3. A circuit for measuring the cross-capacitance of a touch-screen sensor comprising:

a charge amplifier having an input coupled to a Y-line of the touch-screen sensor, and an output;

a comparator having a first input coupled to the output of the charge amplifier, a second input for receiving a reference voltage, and an output;

a delay circuit having an input coupled to the output of the comparator, and first and second outputs; and

a measurement delay chain having first and second inputs respectively coupled to the first and second outputs of the delay circuit, and an output for providing a digitized output signal substantially proportional to the cross-capacitance of the touch-screen sensor.

4. The circuit of claim 3 wherein the charge amplifier comprises an operational amplifier.

5. The circuit of claim 4 wherein the operational amplifier further comprises a feedback loop including a resistor and capacitor in parallel.

6. The circuit of claim 3 wherein the reference voltage is provided by a digital-to-analog converter.

7. The circuit of claim 3 wherein the delay circuit comprises first and second flip-flops.

8. The circuit of claim 7 wherein the clock input of the first flip-flop is coupled to the output of the comparator through an inverter.

9. The circuit of claim 7 wherein the clock input of the second flip-flop is coupled to the output of the comparator.

10. The circuit of claim 3 wherein the delay circuit comprises a programmable delay chain.

11. The circuit of claim 3 further comprising a controller.

12. The circuit of claim 11 wherein the controller is coupled to an X-line of the touch-screen sensor through a buffer amplifier.

13. The circuit of claim 11 wherein the controller is coupled to the delay circuit.

14. The circuit of claim 11 wherein the controller is coupled to a digital-to-analog converter for providing the reference voltage.

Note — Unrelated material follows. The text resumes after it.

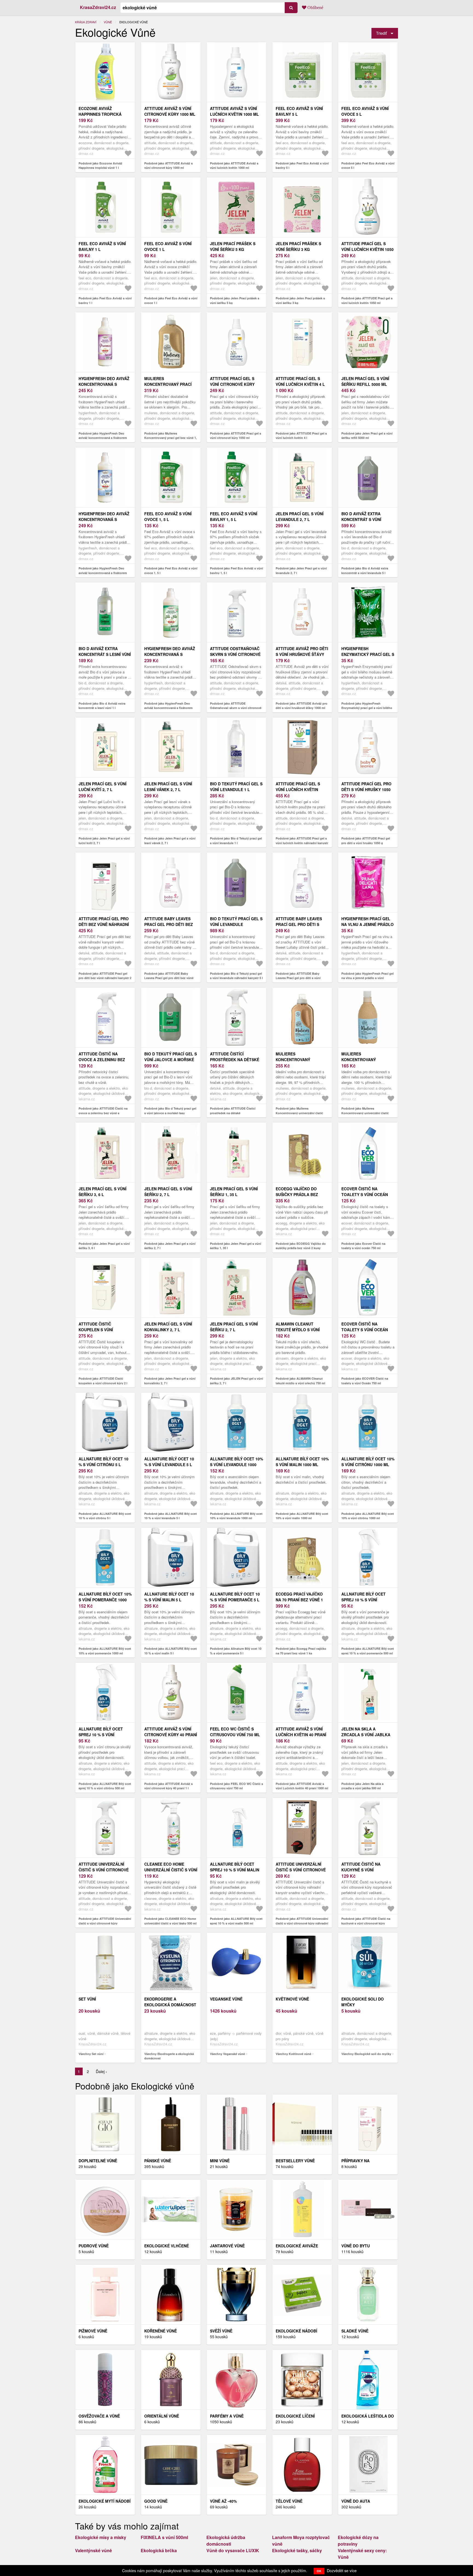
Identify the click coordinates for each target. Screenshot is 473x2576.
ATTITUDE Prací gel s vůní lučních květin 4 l (300, 381)
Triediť (381, 33)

15. The circuit of claim 3 wherein the measurement delay chain comprises:

a buffer chain coupled to the first input of the measurement delay chain;

a flip-flop chain coupled to the second input of the measurement delay chain; and

a bit adder coupled to the flip-flop chain and to the output of the measurement delay chain.

16. The circuit of claim 15 further comprising an inverter coupled between the first input of the measurement delay chain and the buffer chain.

17. The circuit of claim 15 wherein a plurality of outputs of the buffer chain are coupled to a plurality of clock inputs of the flip-flop chain.

18. The circuit of claim 15 wherein the buffer chain comprises a plurality of serially-coupled buffer amplifiers.

19. The circuit of claim 15 wherein the flip-flop chain comprises a plurality of serially-coupled D-type latches.

20. The circuit of claim 15 wherein a plurality of Q outputs of the flip-flop chain are coupled to a plurality of inputs of the bit adder.